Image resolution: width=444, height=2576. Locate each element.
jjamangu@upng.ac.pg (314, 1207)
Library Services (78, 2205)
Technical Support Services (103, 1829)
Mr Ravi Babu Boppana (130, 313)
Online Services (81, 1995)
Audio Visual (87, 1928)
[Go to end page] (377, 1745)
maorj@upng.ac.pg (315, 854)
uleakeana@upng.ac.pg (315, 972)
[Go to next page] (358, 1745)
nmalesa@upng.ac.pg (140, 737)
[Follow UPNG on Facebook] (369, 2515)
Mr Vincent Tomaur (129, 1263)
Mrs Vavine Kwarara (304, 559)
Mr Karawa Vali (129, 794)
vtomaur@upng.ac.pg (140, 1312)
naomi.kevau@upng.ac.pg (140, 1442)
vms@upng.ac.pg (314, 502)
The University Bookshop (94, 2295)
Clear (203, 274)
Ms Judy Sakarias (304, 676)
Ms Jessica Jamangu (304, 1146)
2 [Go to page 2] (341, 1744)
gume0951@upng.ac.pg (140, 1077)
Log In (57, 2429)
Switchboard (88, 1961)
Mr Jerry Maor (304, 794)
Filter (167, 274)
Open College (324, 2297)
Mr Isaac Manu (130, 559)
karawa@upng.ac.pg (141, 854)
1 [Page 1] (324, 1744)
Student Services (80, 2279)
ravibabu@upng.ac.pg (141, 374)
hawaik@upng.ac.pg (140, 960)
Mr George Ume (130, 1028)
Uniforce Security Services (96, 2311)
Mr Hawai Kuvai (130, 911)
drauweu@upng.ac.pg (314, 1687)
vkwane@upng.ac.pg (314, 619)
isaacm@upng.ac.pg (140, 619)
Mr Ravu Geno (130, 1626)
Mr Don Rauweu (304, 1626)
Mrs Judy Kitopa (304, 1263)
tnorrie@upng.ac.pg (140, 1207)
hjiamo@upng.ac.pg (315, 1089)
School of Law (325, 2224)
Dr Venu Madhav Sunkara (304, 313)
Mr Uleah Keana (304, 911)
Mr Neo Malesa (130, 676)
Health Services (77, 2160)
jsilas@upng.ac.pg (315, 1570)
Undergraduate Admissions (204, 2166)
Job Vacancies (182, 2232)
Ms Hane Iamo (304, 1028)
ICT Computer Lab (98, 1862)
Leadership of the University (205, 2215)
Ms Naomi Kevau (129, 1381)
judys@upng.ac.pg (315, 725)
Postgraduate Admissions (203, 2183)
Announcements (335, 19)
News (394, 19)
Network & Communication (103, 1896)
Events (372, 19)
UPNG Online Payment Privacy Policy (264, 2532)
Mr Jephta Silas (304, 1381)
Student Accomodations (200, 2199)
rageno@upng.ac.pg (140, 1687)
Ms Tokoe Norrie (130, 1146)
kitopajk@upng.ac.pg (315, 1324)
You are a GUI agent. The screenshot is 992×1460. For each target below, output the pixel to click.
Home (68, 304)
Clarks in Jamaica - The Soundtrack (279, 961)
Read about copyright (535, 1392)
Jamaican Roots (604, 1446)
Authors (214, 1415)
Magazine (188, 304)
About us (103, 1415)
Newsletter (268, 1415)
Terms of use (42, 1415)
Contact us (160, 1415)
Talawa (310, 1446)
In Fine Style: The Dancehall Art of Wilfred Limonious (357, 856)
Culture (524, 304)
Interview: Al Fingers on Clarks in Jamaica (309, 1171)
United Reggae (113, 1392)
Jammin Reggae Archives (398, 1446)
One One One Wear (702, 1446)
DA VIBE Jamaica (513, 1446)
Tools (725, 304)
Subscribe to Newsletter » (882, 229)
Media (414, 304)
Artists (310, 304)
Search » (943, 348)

=-=-=

» 依頼文: 上の記録をすべて、「Newsletter」を「Bulletin」に改名した形で書き直してください。それ以外の部分は変えないでください。

» 出力結果:
Image resolution: width=444, height=2576. Locate each element.
jjamangu@upng.ac.pg (314, 1207)
Library Services (78, 2205)
Technical Support Services (103, 1829)
Mr Ravi Babu Boppana (130, 313)
Online Services (81, 1995)
Audio Visual (87, 1928)
[Go to end page] (377, 1745)
maorj@upng.ac.pg (315, 854)
uleakeana@upng.ac.pg (315, 972)
[Go to next page] (358, 1745)
nmalesa@upng.ac.pg (140, 737)
[Follow UPNG on Facebook] (369, 2515)
Mr Vincent Tomaur (129, 1263)
Mrs Vavine Kwarara (304, 559)
Mr Karawa Vali (129, 794)
vtomaur@upng.ac.pg (140, 1312)
naomi.kevau@upng.ac.pg (140, 1442)
vms@upng.ac.pg (314, 502)
The University Bookshop (94, 2295)
Clear (203, 274)
Ms Judy Sakarias (304, 676)
Ms Jessica Jamangu (304, 1146)
2 [Go to page 2] (341, 1744)
gume0951@upng.ac.pg (140, 1077)
Log In (57, 2429)
Switchboard (88, 1961)
Mr Jerry Maor (304, 794)
Filter (167, 274)
Open College (324, 2297)
Mr Isaac Manu (130, 559)
karawa@upng.ac.pg (141, 854)
1 [Page 1] (324, 1744)
Student Services (80, 2279)
ravibabu@upng.ac.pg (141, 374)
hawaik@upng.ac.pg (140, 960)
Mr George Ume (130, 1028)
Uniforce Security Services (96, 2311)
Mr Hawai Kuvai (130, 911)
drauweu@upng.ac.pg (314, 1687)
vkwane@upng.ac.pg (314, 619)
isaacm@upng.ac.pg (140, 619)
Mr Ravu Geno (130, 1626)
Mr Don Rauweu (304, 1626)
Mrs Judy Kitopa (304, 1263)
tnorrie@upng.ac.pg (140, 1207)
hjiamo@upng.ac.pg (315, 1089)
School of Law (325, 2224)
Dr Venu Madhav Sunkara (304, 313)
Mr Uleah Keana (304, 911)
Mr Neo Malesa (130, 676)
Health Services (77, 2160)
jsilas@upng.ac.pg (315, 1570)
Undergraduate Admissions (204, 2166)
Job Vacancies (182, 2232)
Ms Hane Iamo (304, 1028)
ICT Computer Lab (98, 1862)
Leadership of the University (205, 2215)
Ms Naomi Kevau (129, 1381)
judys@upng.ac.pg (315, 725)
Postgraduate Admissions (203, 2183)
Announcements (335, 19)
News (394, 19)
Network & Communication (103, 1896)
Events (372, 19)
UPNG Online Payment Privacy Policy (264, 2532)
Mr Jephta Silas (304, 1381)
Student Accomodations (200, 2199)
rageno@upng.ac.pg (140, 1687)
Ms Tokoe Norrie (130, 1146)
kitopajk@upng.ac.pg (315, 1324)
You are a GUI agent. The screenshot is 992×1460. For each target below, output the pixel to click.
Home (68, 304)
Clarks in Jamaica - The Soundtrack (279, 961)
Read about copyright (535, 1392)
Jamaican Roots (604, 1446)
Authors (214, 1415)
Magazine (188, 304)
About us (103, 1415)
Bulletin (268, 1415)
Terms of use (42, 1415)
Contact us (160, 1415)
Talawa (310, 1446)
In Fine Style: The Dancehall Art of Wilfred Limonious (357, 856)
Culture (524, 304)
Interview: Al Fingers on Clarks in Jamaica (309, 1171)
United Reggae (113, 1392)
Jammin Reggae Archives (398, 1446)
One One One Wear (702, 1446)
DA VIBE Jamaica (513, 1446)
Tools (725, 304)
Subscribe to Bulletin » (882, 229)
Media (414, 304)
Artists (310, 304)
Search » (943, 348)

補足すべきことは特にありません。